Are text messages protected by the higher privacy standards of surveillance laws that protect Internet communications (like email), or are they treated like phone calls?
How many years of litigation were required before the government agreed to pay gay and lesbian service members the same severance pay that other service members received?
For how many hours a day was Pfc. Bradley Manning isolated in a windowless cell, awaiting trial for allegedly leaking U.S. military and diplomatic documents to WikiLeaks?
Which federal court heard ACLU arguments this week on the constitutionality of warrantless blood tests?
Five years from now, what percent of law enforcement agencies will have license plate-tracking surveillance tools?
U.S. Surveillance Law May Poorly Protect New Text Message Services
Internet-based text message apps are one of the most common means of communicating today. But when it comes to this relatively new technology, surveillance law is behind the times in important ways, and as is so often the case when the law lags technology, our privacy suffers as a result.
Victory! Equal Pay for Lesbian and Gay Veterans
At long last (and after two years of ACLU litigation), many lesbian and gay former members of the military will be getting what they deserve: full severance pay regardless of their sexual orientation.
If you served six years in the military and were discharged involuntarily, Congress said you’re entitled to separation pay to help ease your transition to civilian life. But the military had a policy – not required by any law – of cutting that separation pay in half if you’re discharged, even honorably, for “homosexuality.”
A Misguided Ruling in the WikiLeaks Case: 23 Hours a Day Alone in a Cell Is Always Solitary Confinement
For nine months, Pfc. Bradley Manning was held in a windowless cell in Quantico, Virginia, for 23 hours a day – at times with no clothing – while awaiting trial for allegedly leaking U.S. military and diplomatic documents to WikiLeaks.

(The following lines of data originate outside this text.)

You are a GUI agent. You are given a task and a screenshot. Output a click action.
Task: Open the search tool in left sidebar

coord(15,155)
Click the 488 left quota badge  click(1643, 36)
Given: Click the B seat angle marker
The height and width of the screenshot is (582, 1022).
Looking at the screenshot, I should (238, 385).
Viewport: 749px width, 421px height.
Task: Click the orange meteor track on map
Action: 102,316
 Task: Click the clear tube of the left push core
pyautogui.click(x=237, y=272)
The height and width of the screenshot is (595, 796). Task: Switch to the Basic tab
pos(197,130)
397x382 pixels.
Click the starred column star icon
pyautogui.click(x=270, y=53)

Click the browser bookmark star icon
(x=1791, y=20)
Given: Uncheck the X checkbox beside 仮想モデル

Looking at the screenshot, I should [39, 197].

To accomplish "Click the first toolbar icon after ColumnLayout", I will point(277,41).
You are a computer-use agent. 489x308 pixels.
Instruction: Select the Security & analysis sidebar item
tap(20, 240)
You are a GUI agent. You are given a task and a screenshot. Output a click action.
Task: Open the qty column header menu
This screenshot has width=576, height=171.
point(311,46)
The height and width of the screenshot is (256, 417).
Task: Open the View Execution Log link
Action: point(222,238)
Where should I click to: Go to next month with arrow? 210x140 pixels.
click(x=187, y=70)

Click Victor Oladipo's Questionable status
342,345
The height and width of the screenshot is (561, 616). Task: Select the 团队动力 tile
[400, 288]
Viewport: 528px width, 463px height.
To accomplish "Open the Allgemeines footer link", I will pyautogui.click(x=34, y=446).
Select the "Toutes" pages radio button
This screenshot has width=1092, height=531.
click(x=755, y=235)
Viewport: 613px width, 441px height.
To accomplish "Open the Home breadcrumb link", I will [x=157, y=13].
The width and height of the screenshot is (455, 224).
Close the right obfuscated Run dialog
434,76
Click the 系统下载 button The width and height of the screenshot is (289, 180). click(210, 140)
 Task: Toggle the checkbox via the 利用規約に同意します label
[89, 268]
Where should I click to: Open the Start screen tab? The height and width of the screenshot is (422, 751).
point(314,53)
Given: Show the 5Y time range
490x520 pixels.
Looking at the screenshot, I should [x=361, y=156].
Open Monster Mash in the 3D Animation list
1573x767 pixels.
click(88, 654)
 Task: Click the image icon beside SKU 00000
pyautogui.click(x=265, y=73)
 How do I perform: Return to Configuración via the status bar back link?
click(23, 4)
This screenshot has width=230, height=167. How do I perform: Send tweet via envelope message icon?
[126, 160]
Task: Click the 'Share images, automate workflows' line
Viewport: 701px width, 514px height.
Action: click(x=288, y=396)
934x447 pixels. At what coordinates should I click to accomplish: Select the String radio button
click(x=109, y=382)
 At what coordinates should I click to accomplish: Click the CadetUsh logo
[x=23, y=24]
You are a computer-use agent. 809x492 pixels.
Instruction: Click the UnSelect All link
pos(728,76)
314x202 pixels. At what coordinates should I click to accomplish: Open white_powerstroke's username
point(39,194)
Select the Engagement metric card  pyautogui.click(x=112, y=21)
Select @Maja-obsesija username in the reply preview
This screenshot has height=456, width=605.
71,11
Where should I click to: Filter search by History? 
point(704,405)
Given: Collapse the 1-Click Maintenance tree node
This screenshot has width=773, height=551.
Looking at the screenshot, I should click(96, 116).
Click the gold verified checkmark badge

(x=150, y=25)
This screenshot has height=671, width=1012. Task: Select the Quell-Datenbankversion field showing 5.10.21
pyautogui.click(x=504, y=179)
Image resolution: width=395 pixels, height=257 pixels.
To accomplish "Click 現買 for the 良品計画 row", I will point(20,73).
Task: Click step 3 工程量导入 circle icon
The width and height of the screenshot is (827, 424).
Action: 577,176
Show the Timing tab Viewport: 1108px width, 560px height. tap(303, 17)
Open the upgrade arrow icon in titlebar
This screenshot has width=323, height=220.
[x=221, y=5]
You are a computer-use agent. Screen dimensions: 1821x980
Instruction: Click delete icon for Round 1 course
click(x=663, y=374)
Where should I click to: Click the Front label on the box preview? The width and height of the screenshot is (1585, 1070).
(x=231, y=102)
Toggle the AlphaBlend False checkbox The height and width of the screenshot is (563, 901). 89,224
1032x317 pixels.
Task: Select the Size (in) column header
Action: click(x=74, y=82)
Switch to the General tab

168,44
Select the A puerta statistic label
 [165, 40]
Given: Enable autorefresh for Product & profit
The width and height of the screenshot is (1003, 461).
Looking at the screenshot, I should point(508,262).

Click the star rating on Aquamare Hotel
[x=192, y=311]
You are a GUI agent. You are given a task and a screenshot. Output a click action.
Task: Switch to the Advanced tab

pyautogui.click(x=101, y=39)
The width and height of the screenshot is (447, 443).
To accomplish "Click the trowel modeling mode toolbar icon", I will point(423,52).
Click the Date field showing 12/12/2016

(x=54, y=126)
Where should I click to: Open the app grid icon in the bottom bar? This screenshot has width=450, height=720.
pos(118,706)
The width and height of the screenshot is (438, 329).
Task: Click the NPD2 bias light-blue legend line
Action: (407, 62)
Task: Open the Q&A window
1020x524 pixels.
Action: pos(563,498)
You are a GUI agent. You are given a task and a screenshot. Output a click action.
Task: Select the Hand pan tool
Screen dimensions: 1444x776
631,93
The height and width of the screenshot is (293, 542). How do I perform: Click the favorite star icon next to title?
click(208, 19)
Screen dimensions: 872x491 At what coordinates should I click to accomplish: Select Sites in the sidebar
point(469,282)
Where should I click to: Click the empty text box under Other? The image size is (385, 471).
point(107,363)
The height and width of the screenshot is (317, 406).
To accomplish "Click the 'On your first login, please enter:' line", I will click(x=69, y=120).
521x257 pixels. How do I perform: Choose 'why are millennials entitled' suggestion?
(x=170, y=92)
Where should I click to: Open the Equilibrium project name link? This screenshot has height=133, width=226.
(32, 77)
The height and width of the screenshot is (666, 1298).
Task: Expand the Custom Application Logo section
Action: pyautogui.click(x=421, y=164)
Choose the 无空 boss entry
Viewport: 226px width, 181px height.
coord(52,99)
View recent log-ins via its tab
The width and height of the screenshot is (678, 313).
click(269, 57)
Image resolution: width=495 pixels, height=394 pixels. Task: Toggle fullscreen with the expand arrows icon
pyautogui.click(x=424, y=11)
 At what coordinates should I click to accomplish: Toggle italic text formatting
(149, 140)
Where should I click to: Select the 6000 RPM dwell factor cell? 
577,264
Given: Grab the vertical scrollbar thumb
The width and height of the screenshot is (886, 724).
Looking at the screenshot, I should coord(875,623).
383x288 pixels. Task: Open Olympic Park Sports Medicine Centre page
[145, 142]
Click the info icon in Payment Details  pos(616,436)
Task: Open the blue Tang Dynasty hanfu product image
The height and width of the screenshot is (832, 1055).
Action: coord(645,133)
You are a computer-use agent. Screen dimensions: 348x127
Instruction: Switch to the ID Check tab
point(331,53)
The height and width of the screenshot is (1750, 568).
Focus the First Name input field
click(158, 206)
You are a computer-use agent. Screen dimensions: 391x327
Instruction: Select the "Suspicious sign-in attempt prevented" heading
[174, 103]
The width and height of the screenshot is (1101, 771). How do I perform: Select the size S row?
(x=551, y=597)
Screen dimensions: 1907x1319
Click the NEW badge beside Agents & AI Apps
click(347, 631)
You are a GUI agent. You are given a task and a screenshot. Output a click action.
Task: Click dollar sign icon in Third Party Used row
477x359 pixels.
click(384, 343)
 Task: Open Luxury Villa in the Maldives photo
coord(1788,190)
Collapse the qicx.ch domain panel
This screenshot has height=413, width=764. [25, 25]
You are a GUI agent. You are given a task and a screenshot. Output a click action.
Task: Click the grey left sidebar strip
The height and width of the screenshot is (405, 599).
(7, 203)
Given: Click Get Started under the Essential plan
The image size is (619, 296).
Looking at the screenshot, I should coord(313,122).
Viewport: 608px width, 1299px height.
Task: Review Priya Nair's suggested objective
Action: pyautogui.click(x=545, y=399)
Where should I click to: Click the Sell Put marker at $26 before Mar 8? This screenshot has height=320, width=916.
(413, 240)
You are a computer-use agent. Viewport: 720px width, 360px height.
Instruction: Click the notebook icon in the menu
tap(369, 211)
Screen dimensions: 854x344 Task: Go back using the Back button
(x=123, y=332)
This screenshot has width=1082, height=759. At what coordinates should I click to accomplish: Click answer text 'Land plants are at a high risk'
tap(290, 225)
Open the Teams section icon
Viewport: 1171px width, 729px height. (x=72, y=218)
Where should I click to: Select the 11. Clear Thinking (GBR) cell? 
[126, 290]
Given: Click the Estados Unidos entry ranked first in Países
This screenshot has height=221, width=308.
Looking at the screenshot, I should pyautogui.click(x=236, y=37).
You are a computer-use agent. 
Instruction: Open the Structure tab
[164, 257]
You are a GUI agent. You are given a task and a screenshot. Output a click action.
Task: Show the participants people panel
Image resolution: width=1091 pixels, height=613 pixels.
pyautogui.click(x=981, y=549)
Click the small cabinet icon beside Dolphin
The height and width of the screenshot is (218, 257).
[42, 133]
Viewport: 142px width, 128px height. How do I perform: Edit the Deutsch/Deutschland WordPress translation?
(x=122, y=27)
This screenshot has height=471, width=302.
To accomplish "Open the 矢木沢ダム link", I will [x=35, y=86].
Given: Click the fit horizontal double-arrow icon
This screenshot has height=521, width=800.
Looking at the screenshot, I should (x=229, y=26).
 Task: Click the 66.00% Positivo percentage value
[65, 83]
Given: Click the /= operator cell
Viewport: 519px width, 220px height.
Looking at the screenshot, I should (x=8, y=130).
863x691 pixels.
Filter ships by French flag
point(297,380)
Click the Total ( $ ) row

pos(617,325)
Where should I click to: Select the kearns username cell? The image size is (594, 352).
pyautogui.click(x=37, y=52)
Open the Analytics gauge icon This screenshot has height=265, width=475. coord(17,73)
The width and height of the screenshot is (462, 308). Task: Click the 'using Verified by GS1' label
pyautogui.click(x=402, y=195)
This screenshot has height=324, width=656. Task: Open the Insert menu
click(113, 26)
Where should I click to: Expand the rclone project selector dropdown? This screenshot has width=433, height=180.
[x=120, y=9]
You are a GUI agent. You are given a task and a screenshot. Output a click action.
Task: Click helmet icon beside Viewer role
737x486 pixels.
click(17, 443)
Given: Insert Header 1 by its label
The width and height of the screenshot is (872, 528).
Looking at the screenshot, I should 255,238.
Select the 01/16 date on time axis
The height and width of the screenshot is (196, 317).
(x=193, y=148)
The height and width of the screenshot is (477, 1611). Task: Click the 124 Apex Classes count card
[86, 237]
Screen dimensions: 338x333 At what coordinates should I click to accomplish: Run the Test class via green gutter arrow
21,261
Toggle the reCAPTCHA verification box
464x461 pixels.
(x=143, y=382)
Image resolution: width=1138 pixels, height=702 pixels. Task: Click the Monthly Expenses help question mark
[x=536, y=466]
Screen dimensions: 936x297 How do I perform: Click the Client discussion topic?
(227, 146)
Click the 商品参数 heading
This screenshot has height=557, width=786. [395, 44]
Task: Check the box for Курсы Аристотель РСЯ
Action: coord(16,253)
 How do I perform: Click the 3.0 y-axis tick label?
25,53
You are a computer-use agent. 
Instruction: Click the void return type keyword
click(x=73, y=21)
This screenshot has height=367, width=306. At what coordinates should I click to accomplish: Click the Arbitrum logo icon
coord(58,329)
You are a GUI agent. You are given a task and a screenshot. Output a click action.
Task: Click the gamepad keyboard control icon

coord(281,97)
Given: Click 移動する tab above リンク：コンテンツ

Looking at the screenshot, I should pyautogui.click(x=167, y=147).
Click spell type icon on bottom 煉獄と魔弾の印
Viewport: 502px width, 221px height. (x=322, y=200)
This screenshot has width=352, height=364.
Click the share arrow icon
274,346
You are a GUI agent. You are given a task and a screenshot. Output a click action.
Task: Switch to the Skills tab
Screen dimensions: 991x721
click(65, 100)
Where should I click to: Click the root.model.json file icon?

This is the ACLU’s definition of solitary confinement.
And yet earlier this week, while a military court ruled that the punishment Manning endured was “excessive,” the judge insisted that he was not subject to solitary confinement because he had some limited contact with other human beings.
ACLU Lens: ACLU Tells Supreme Court Warrantless Blood Tests of DWI Suspects Not Justified
The ACLU told the U.S. Supreme Court this week that warrantless blood tests of drunken driving suspects should not be allowed, especially when a search warrant could be obtained in a timely fashion.
Report: 85% of Law Enforcement Agencies Will Have License Plate Readers within the Next Five Years
Automatic license plate readers don’t pose much of a threat to our privacy if there aren’t very many of them. Like surveillance cameras, they really only become a problem when the data points they collect are considered in the broader context of pervasive monitoring.
For example, one data point showing that your car drove past a stationary license plate reader on one highway doesn’t tell the government very much. But the data begins to pile up when there are surveillance cameras and license plate readers on every street corner and police cruiser. Absent commonsense limits, that means police and prosecutors (and anyone else with access to the database) can map your movements with the click of a button.